A piece by Oliver Moody, Science Correspondent, in yesterday’s Times:

Transgender men and women may carry genetic variants that influence their gender identity, a study suggests.

It is the first time researchers have identified a panel of genes, including DNA involved in the development of nerve cells and the manufacture of sex hormones, that could provide a biological basis for gender dysphoria. The findings add to the growing evidence that transgender people have fundamental differences in their brains and biochemistry that may help to explain why they feel at odds with their birth sex. “It lends legitimacy, if that needs to be added, that transgender is not a choice but a way of being,” Ricki Lewis, a geneticist and author of textbooks, said. “I think people will be excited by this.”

There are thought to be between 300,000 and 500,000 trans men and women in the UK, a very small minority of whom have undergone gender reassignment surgery. Other estimates for the prevalence of transgenderism vary hugely, from 0.3 to 5 per cent of the population.

Trans rights campaigners and their allies have long argued that being transgender is not a lifestyle choice but rather the resolution of a deep-rooted conflict between mind and body.

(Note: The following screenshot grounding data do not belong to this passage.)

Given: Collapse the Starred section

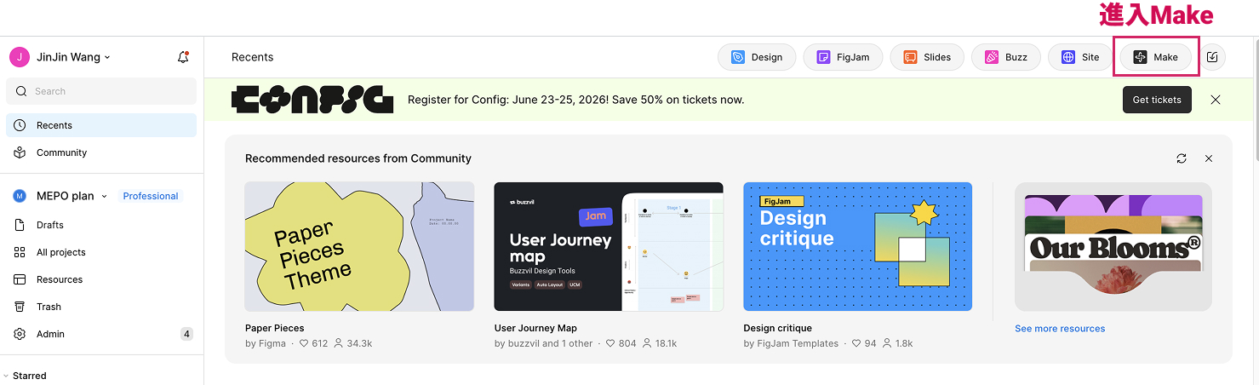Looking at the screenshot, I should (x=7, y=376).
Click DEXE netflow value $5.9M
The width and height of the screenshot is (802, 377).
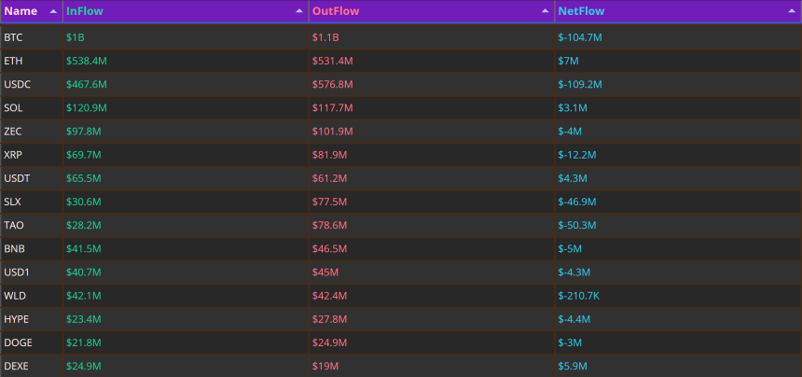573,366
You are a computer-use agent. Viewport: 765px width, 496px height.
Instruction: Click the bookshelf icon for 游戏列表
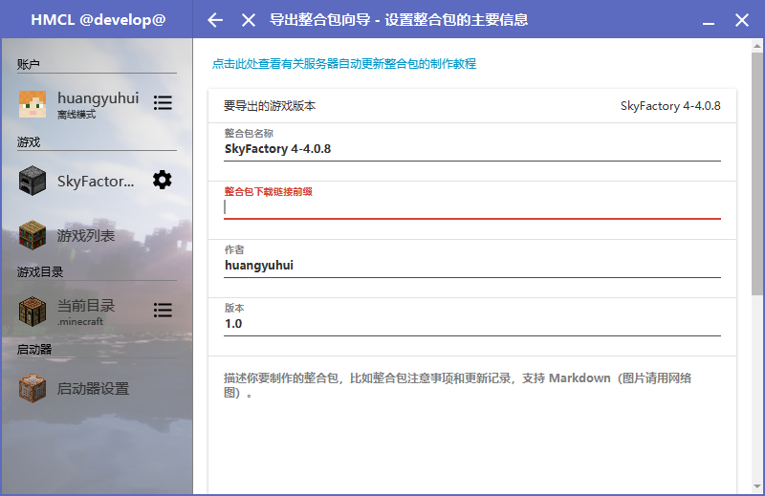tap(33, 235)
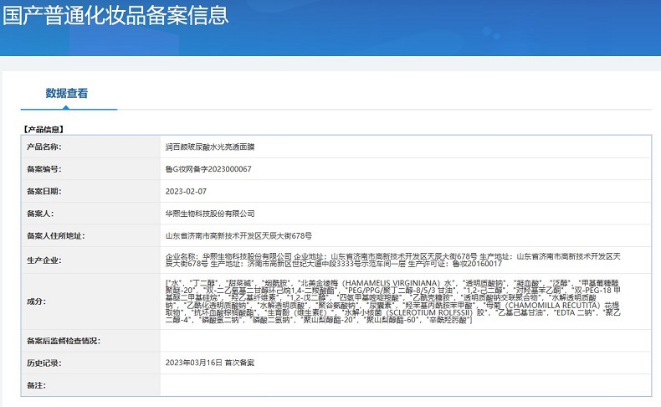Click history entry 2023年03月16日 首次备案
Viewport: 661px width, 407px height.
211,363
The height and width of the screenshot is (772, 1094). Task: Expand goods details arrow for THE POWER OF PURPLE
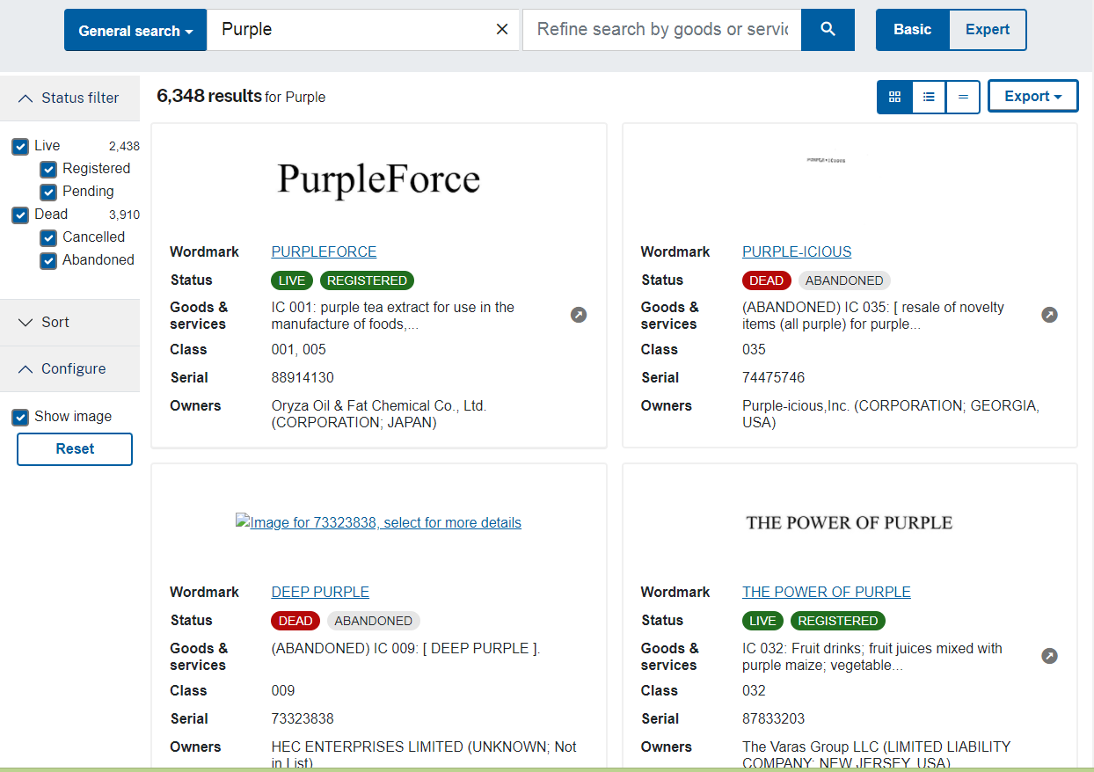[x=1049, y=656]
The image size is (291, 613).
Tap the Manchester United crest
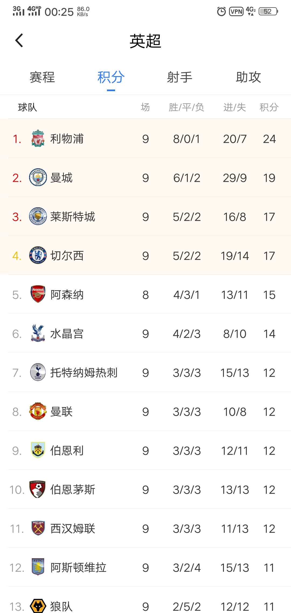(38, 411)
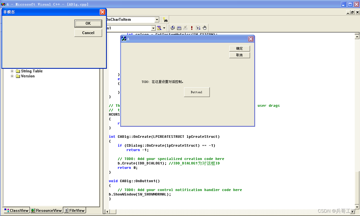Click the WizardBar action magnifier icon
This screenshot has height=216, width=360.
(x=159, y=28)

The new study, led by John Theisen at Augusta University in Georgia, may be the strongest vindication of this argument to date. The scientists sequenced the DNA of 14 female-to-male and 16 male-to-female transgender people and looked for genetic variants that were common in these groups but turned up in fewer than one in 10,000 people in the wider population. They found 30 such variants, nine of which were in genes known to be implicated in the growth of brain cells or the production of sex hormones such as oestrogen and testosterone.

Dr Theisen stressed that his team’s research was in its early days, with a relatively small number of subjects involved and no proof as yet that any individual variant was involved in gender dysphoria.

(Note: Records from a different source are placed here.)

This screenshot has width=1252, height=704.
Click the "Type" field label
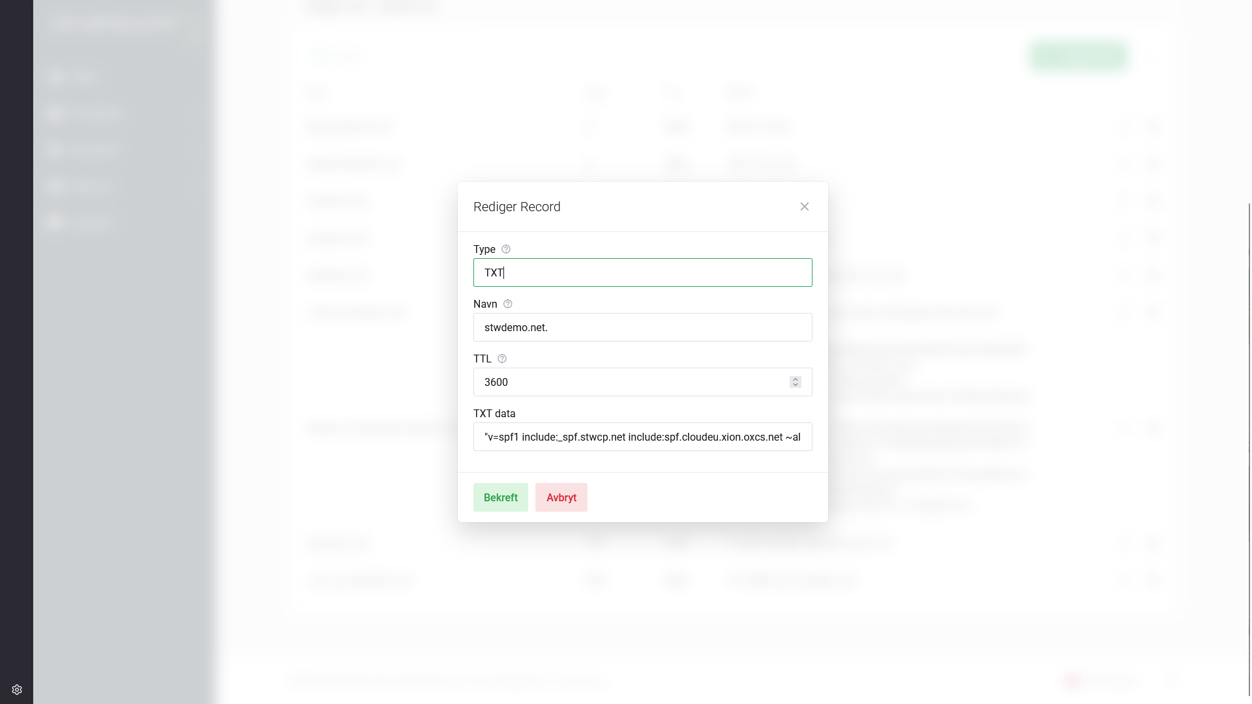coord(484,249)
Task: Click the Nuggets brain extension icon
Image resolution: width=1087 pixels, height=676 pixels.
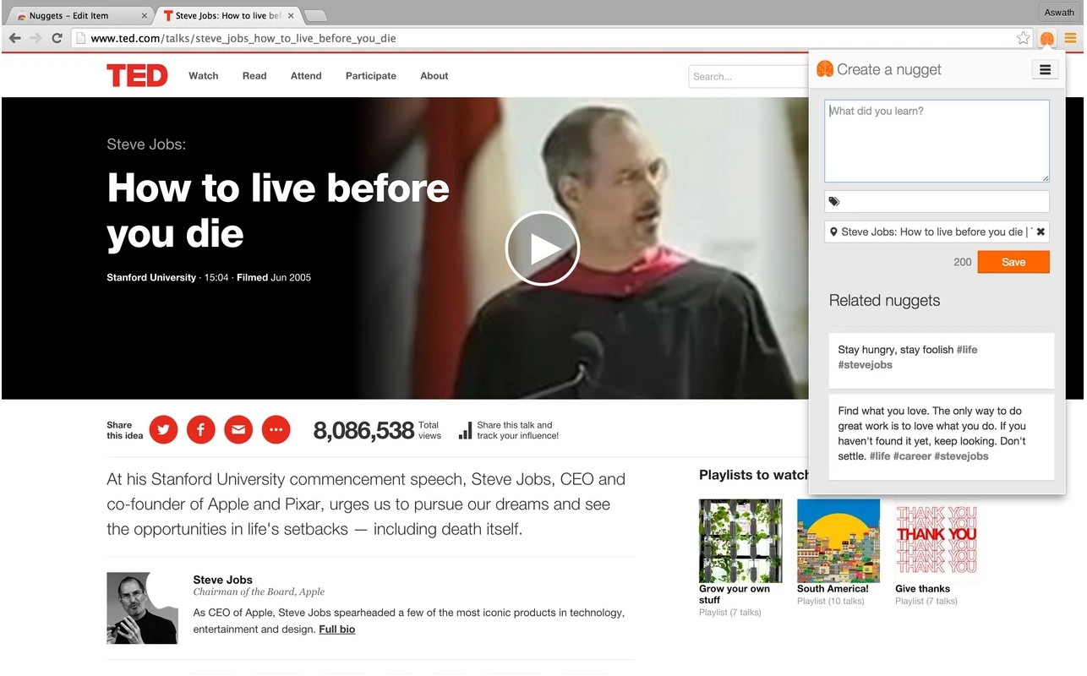Action: point(1047,38)
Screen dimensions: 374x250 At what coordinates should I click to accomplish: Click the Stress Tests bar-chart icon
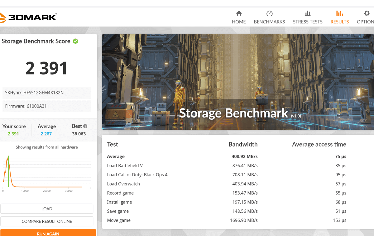[x=308, y=13]
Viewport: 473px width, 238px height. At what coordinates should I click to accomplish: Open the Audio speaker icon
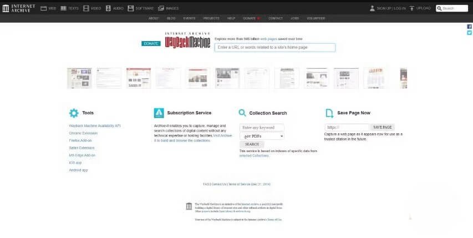(x=108, y=8)
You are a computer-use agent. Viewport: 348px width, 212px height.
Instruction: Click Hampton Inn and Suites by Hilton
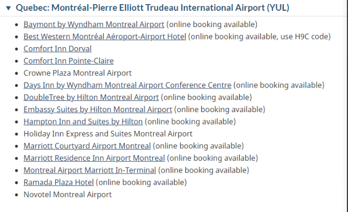[83, 122]
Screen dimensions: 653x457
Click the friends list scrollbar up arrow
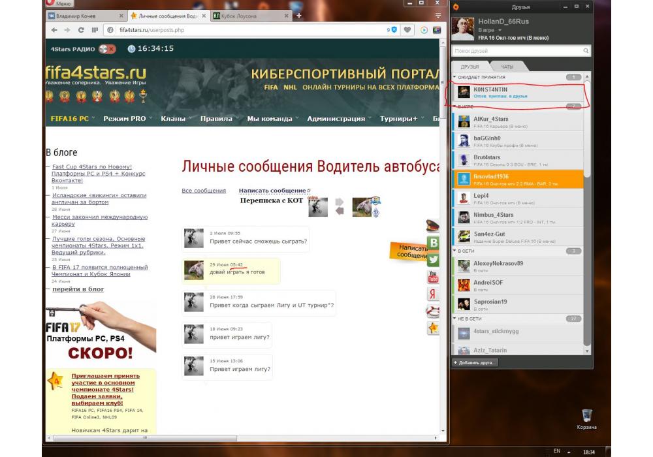tap(588, 77)
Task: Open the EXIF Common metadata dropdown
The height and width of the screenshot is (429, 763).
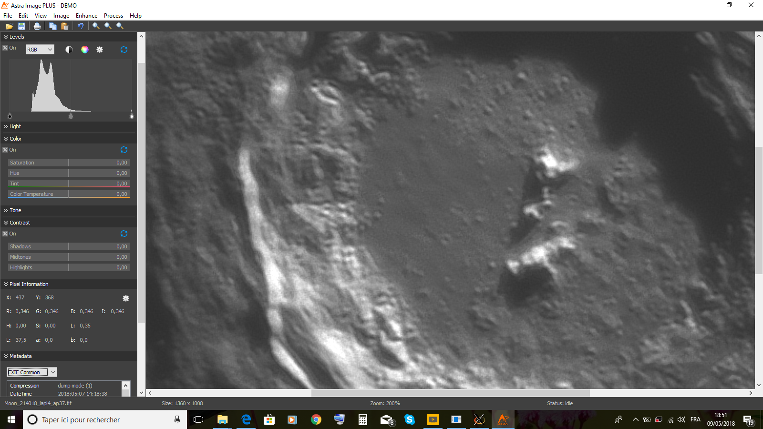Action: (x=32, y=372)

The study, which was presented this month at a meeting of the Society for Reproductive Investigation in San Diego, California, has yet to go through peer review and some of its findings may be down to chance. Nevertheless, its preliminary results tally with more than half a dozen other papers that suggest there is something distinctive about the neurobiology of transgender people.

MRI scans carried out by several groups of neuroscientists suggest that some structures and mechanisms in trans people’s brains resemble those of the gender with which they identify more closely than those of their birth sex. Others indicate that the areas of the brain implicated in the perception of self are less well connected to regions that process the perception of the body in trans men and women than in cisgender people, who identify with their birth sex.

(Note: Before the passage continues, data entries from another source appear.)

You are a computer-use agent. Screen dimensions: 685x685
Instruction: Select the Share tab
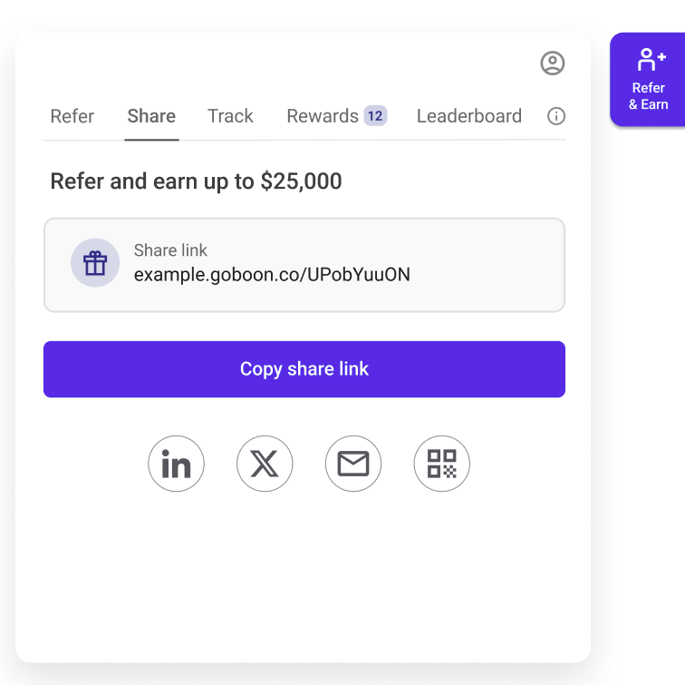(x=151, y=116)
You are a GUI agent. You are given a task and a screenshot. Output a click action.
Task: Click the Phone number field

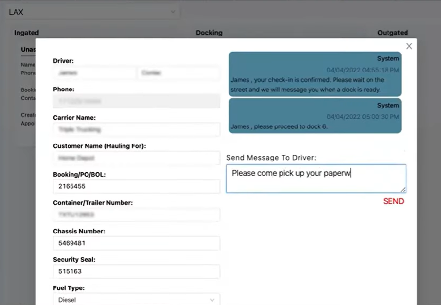136,101
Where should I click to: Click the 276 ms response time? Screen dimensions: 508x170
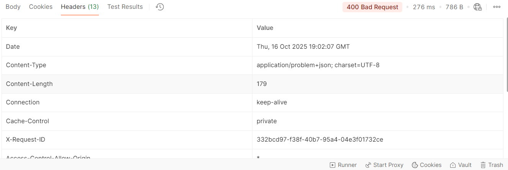pos(424,7)
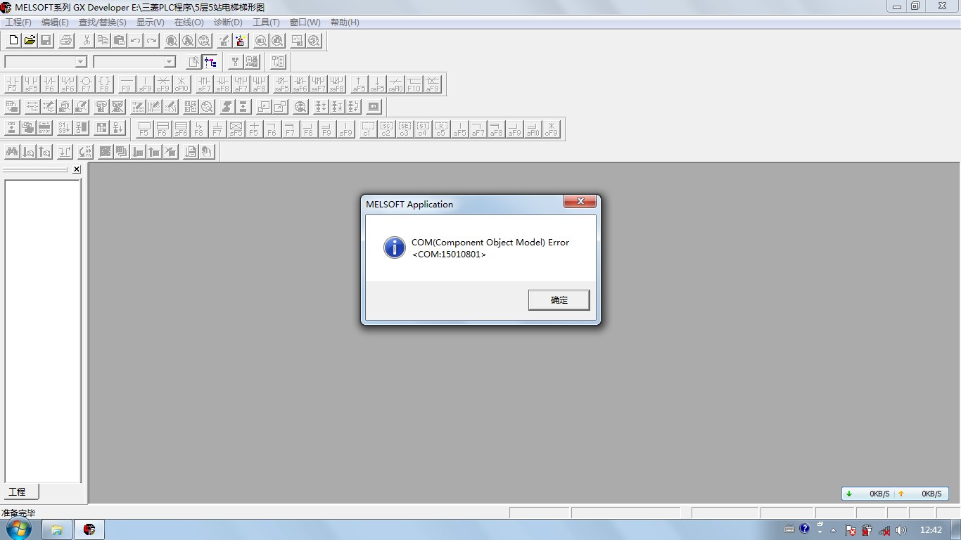Click 确定 button in error dialog

(x=559, y=300)
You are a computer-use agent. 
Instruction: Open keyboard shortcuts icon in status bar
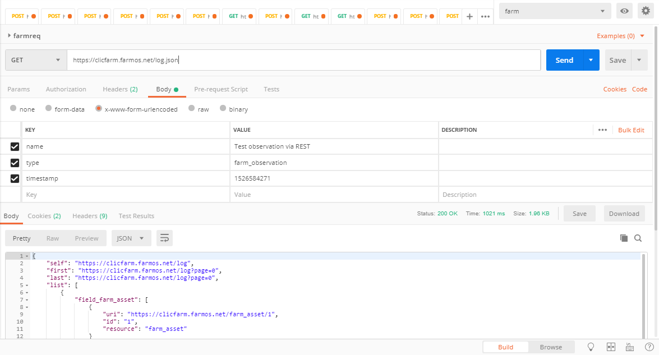[629, 347]
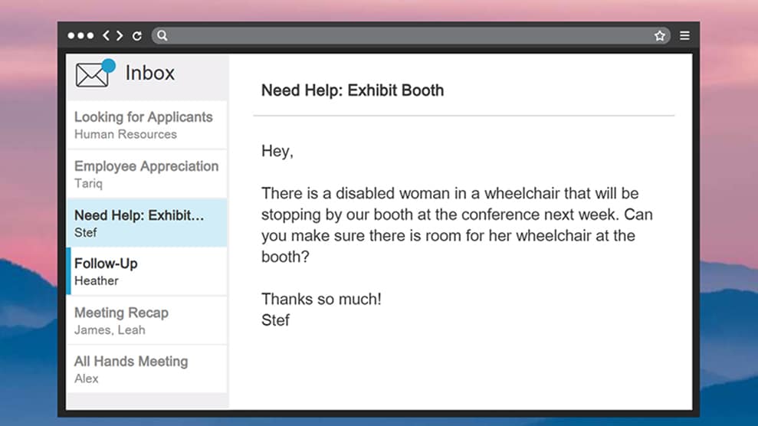Open the Meeting Recap email from James, Leah
This screenshot has height=426, width=758.
tap(146, 320)
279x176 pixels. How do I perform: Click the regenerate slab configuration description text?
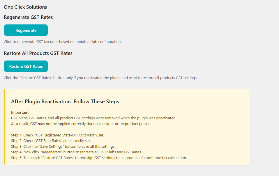(x=63, y=42)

Ten years ago a team led by Vincent Harley, a molecular geneticist at the Hudson Institute of Medical Research in Victoria, Australia, found that male-to-female transgender people were much more likely to have a particular variant in the CYP19 testosterone receptor gene than cisgender men. Professor Harley said that it would be exciting if the new findings could be confirmed in a larger study.

Bernard Reed, a founder and trustee of the Gender Identity Research and Education Society, said: “There is a growing amount of scientific evidence that, within the brain, there is a biological basis for these unusual gender identities, just as there is for being right or left-handed. Already, this has led to acceptance within the World Health Organisation and NHS England that the development of an unusual gender identity is not a mental illness.

“Nor is it a lifestyle choice or the result of a person’s experiences, for example being mistreated. The biological factors that influence gender identity development are varied and none of them may be used diagnostically. You can’t conduct a physical test on somebody and say this person’s gender identity is unusual. The only way to be certain about a person’s gender identity is to listen to them.”